The reverse of the coin, which was minted from 1971 to 2008, featured a crowned portcullis with chains (an adaptation of the Badge of Henry VII which is now the Badge of the Palace of Westminster), with the numeral "1" written below the portcullis, and either NEW PENNY (1971–1981) or ONE PENNY (1982–2008) above the portcullis.

In August 2005 the Royal Mint launched a competition to find new reverse designs for all circulating coins apart from the £2 coin. The winner, announced in April 2008, was Matthew Dent, whose designs were gradually introduced into circulating British coinage from mid-2008. The designs for the 1p, 2p, 5p, 10p, 20p and 50p coins depict sections of the Royal Shield that form much of the whole shield when placed together. The entire shield was featured on the now-obsolete round £1 coin. The 1p coin depicts the left section between the first and third quarter of the shield, representing England and Northern Ireland.
The coin's obverse remains largely unchanged, but the beading (the ring of dots around the coin's circumference), which no longer features on the coin's reverse, has also been removed from the obverse.
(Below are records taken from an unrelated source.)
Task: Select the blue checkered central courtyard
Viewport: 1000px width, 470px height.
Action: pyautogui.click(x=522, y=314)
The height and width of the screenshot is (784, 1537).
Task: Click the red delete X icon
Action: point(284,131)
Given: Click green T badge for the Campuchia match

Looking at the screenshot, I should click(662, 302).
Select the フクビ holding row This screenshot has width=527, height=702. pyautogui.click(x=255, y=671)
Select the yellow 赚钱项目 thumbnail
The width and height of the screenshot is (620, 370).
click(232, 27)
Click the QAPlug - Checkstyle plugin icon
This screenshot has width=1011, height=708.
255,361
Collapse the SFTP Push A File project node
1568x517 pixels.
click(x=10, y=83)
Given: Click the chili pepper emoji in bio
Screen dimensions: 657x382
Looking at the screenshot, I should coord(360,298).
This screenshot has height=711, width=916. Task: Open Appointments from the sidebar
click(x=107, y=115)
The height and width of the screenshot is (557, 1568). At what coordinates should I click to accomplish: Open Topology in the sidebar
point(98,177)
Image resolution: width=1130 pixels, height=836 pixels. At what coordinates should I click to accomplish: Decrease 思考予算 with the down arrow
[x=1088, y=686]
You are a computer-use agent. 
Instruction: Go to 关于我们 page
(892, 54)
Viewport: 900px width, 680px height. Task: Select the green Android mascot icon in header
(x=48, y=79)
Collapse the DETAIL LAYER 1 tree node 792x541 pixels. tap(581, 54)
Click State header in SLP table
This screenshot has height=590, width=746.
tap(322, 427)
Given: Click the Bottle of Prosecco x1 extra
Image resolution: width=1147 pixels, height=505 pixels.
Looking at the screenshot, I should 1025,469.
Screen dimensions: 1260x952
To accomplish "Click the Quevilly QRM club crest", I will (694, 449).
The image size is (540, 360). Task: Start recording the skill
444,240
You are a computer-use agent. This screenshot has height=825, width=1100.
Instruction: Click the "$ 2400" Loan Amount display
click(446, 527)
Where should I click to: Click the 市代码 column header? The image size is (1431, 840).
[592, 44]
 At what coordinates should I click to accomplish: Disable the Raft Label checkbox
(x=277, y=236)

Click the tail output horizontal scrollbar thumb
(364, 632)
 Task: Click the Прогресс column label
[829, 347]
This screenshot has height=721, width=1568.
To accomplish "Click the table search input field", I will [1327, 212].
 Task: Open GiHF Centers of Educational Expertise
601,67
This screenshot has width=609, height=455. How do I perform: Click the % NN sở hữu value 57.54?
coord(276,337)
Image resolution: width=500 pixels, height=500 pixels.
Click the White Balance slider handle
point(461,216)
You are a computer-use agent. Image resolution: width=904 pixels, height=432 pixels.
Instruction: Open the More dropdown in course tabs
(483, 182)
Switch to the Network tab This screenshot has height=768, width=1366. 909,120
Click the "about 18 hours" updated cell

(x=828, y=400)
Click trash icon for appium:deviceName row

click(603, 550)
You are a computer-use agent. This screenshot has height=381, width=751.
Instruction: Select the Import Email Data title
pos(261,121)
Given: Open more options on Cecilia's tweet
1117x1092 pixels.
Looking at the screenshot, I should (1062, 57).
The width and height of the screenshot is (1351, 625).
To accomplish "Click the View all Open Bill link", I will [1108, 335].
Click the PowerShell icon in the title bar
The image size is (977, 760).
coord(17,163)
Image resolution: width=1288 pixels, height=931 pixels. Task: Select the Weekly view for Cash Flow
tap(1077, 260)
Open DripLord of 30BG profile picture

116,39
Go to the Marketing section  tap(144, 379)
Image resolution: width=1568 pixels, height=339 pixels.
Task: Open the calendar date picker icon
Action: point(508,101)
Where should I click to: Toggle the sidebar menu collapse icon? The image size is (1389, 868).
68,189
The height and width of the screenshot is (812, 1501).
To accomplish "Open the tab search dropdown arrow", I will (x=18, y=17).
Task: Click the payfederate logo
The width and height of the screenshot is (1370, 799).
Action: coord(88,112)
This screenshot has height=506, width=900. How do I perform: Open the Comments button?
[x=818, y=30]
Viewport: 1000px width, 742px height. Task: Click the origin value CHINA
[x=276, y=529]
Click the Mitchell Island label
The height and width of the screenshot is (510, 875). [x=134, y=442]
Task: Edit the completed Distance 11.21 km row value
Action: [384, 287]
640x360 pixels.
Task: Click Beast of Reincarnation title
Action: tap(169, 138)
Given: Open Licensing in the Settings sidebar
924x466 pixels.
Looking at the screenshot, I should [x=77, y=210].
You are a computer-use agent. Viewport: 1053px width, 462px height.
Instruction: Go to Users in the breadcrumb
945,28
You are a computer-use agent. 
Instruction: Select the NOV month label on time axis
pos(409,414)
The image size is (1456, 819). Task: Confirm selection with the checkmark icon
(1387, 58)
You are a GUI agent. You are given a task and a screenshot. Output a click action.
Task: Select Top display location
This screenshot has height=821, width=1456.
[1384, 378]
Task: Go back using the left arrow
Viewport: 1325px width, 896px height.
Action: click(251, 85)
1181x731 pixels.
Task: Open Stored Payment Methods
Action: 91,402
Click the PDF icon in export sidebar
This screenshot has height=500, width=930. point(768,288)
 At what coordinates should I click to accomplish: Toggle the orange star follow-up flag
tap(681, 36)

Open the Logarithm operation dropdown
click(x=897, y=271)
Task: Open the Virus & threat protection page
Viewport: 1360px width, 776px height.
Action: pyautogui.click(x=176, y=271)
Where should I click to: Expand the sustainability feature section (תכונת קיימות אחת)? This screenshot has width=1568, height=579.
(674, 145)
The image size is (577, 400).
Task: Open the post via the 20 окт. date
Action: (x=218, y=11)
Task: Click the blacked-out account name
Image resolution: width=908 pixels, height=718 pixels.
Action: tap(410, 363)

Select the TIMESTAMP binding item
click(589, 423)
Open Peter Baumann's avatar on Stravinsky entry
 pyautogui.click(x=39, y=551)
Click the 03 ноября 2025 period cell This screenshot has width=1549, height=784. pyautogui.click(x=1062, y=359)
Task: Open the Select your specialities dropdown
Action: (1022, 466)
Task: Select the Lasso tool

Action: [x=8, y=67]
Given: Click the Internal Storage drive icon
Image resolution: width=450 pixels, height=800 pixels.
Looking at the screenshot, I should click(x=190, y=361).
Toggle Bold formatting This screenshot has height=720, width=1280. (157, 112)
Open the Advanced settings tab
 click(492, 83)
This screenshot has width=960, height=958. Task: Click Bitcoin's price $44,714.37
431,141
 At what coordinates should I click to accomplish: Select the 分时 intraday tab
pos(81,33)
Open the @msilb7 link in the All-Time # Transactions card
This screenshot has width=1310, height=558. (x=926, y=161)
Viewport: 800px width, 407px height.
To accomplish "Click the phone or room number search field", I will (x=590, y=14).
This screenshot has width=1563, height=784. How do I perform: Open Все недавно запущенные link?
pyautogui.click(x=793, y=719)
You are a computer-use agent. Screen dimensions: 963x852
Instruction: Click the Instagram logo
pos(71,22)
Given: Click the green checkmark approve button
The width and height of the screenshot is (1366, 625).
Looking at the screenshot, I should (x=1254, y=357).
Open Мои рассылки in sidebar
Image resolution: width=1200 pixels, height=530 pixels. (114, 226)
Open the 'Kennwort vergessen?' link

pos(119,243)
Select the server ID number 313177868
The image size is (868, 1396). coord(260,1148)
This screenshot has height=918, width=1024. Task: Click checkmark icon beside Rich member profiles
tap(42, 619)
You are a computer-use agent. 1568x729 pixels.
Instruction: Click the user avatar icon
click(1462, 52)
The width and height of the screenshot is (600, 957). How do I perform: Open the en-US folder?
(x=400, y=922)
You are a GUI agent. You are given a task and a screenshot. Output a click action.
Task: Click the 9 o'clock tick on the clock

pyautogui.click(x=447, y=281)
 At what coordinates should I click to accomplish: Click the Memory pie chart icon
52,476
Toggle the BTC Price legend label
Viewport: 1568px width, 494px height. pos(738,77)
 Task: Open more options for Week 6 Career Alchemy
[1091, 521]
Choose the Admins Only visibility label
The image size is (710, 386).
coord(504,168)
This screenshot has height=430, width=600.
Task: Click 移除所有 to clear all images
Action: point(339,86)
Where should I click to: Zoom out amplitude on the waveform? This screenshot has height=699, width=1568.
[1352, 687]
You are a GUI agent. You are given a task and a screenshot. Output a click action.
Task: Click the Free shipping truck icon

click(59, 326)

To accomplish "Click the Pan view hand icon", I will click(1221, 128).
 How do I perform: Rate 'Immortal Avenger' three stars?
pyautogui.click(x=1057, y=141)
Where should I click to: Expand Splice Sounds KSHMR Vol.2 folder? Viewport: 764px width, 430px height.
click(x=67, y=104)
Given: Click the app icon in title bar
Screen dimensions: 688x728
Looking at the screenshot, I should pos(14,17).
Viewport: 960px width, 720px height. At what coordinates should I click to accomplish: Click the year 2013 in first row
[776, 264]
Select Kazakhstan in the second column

In October 2023 the King Charles III one penny coin was presented; the coin design features a hazel dormouse.

== Status ==

=== Speculation on withdrawal ===
The proposed withdrawal of the 1p coins has been subject of media speculation, such as in 2015 when the Chancellor of the Exchequer, George Osborne, proposed the withdrawal of the 1p coin. This was vetoed by Prime Minister David Cameron, because of the potential unpopularity with the public.

In March 2018, the Government launched a consultation on the future of payments in the British economy. One question focused on the denominational mix of coins, including 'dormant' denominations. This prompted speculation that the 1p and 2p coins could be withdrawn from circulation. Analysis from staff at the Bank of England concluded that fears about the withdrawal were 'unfounded' and that there would be no significant impact on prices if copper coins were scrapped, noting the sharp decline in usage of copper coins. Further, potential inflationary effects from the rounding of prices caused by scrapping the 1p would likely be minimal, given only 3% of payments by value are made in cash and card payments would continue to be made unrounded.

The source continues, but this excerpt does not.